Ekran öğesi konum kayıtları
┌────────
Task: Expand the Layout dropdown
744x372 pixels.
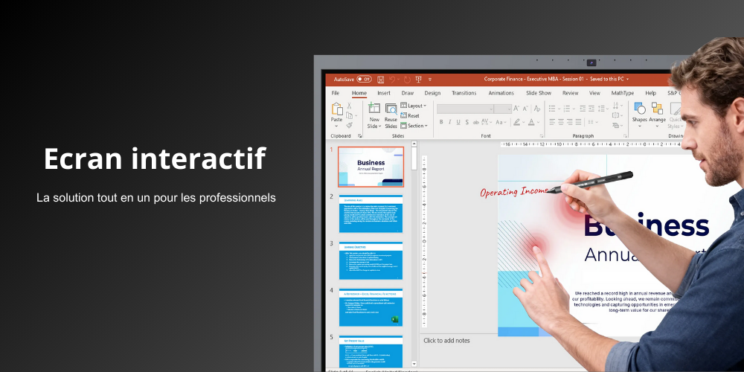Action: 414,106
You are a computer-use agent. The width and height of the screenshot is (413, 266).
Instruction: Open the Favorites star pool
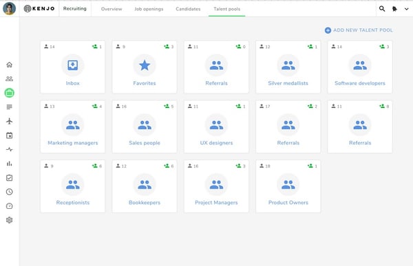click(x=145, y=67)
└────────
• [Kısa alıştırma]:
Yukarıdaki öğelerin tüm satırlarını, her satıra bir dize düşecek şekilde bir JSON listesi olarak biçimlendirin; boş satırları ve resimleri yanıta almayın.

• [Problemin çözümü]:
[
  "Task: Expand the Layout dropdown",
  "744x372 pixels.",
  "Action: 414,106",
  "You are a computer-use agent. The width and height of the screenshot is (413, 266).",
  "Instruction: Open the Favorites star pool",
  "click(x=145, y=67)"
]